Mondiali e maturità sono parole non solo accomunate dalla lettera “m”, ma anche da una certa…nostalgia.

Aridaje co sta nostalgia, si vabbè ma e’ un bell’intervento lo giuro. 

Ogni Mondiale vissuto e’ il ricordo di un mondiale lontano. Ed è del tutto ininfluente se siamo o meno appassionati di calcio, i mondiali sono un fenomeno talmente grande per portata mediatica che finiscono inevitabilmente per coinvolgerti. A volte misuriamo le estati in base ai mondiali, i nostri ricordi in base ai mondiali etc. Notti magicheeeeh inseguendo un goal sotto il cielo di un’estateee italiana…

Insomma, è sempre un periodo un po’ sui generi, spesso ovattato da una certa sembianza di “mito”.

e così funziona anche il periodo della maturità. Che sia stato il momento piu’ orrendo della tua vita o un periodo d’oro continuerà a conservare una certa allure sacra o pseudo tale negli anni a venire. Probabilmente anche per tutta la roba che ci hanno cucito su, da Venditti a venire avanti con quella canzone abusata.

Di quella canzone, tuttavia, un verso merita particolarmente, forse racchiude il succo di tutto. “come i pini di Roma, la vita non li spezza “

E credo che sia proprio questo il fulcro. Quel sentirsi invincibili, drammaticamente accentuato nel post maturità, perdurante per tutto il primo anno universitario (per l’effetto novità) e poi destinato a spompare amaramente.

Ci vedo molto di questo, sì, e il passaggio almeno per quanto mi riguarda è stato molto, molto duro. Ho percepito quel periodo come un allegro inferno, e quelle sensazionacce di tensione sono le stesse che torno ad avvertire ora, centuplicate, prima di ogni esame.
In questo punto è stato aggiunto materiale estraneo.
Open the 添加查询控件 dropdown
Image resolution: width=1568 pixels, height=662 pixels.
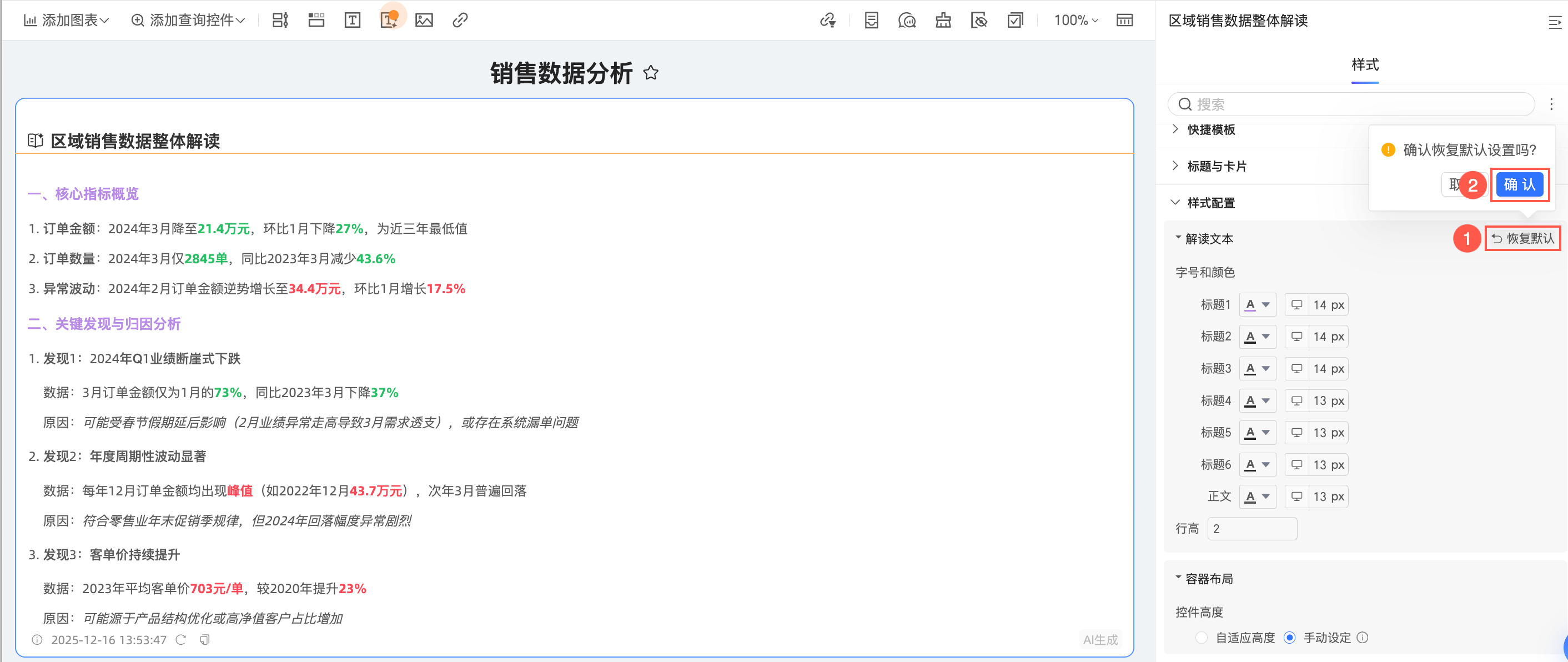pos(188,20)
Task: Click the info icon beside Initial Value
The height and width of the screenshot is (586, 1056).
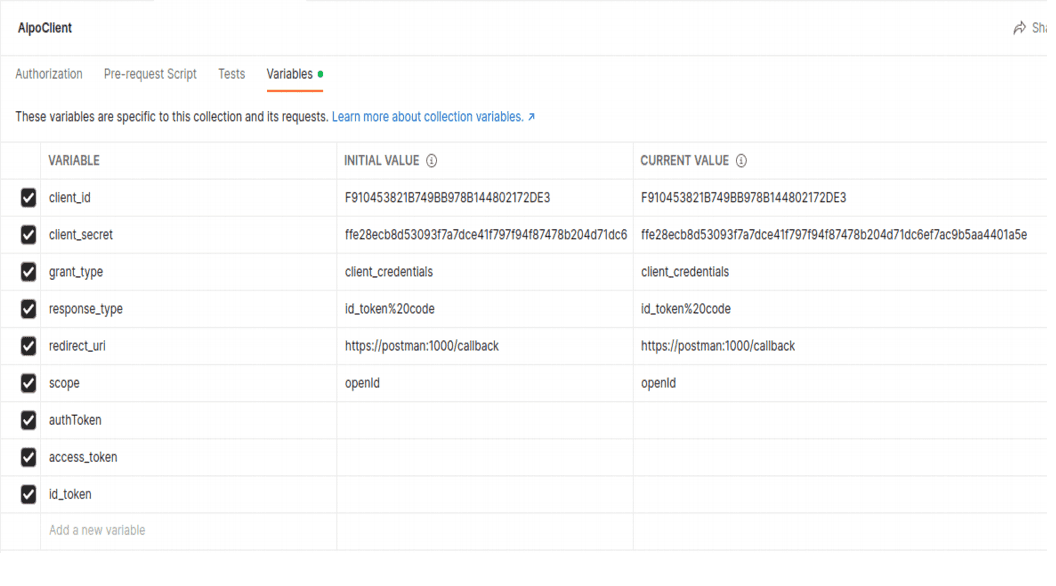Action: pyautogui.click(x=432, y=161)
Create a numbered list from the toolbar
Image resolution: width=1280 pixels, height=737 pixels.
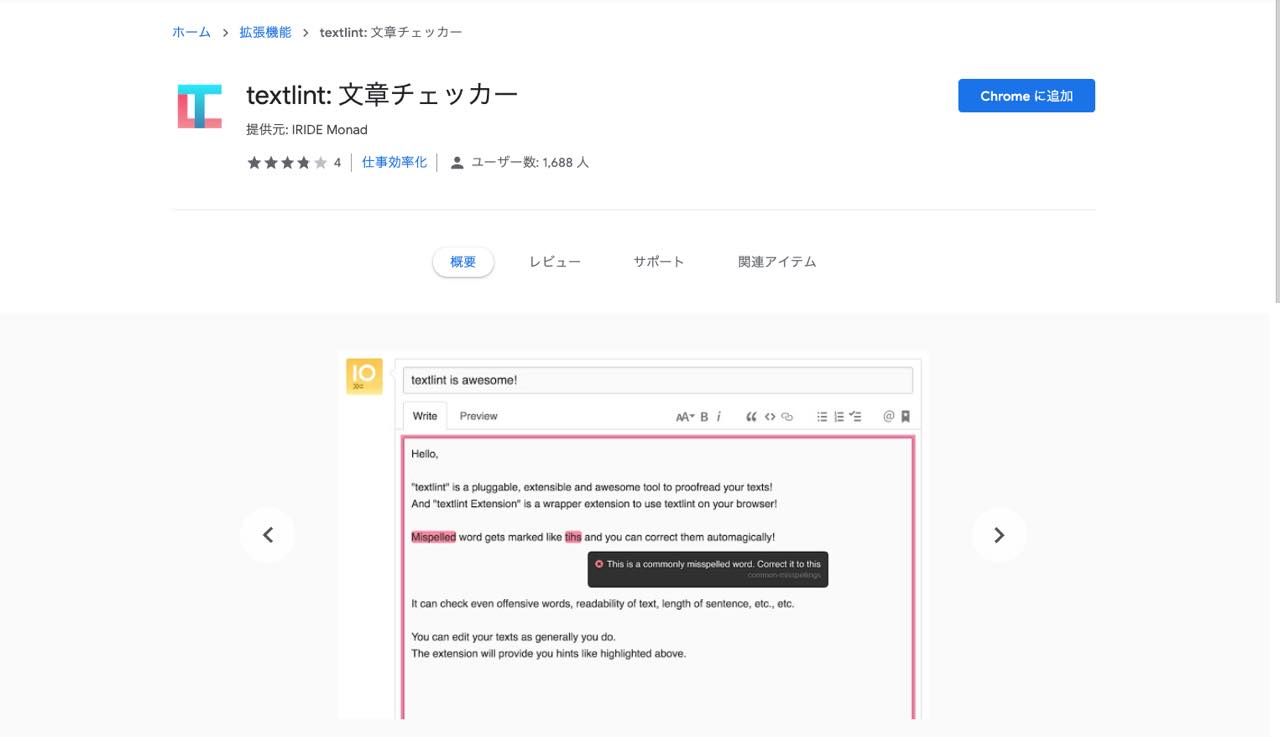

E non sono tipa da abbattermi o cosa, ma negli esami a venire tutto perde questo alone di magia, e non certo per assuefazione. Così, col corpo adolescente fatto scivolare attraverso varie notti, e tante sigarette, e le tue compagne a prepararsi con te per quel momento, e le grigliate estive e i pronostici e il beviamo e non ci pensiamo. Innumerevoli stelle di notte, che sì va bè sono le stesse di sempre ma le si guardava con occhi piu’ ingenui, e la lucida follia di credere di poter diventare, potenzialmente, qualsiasi cosa.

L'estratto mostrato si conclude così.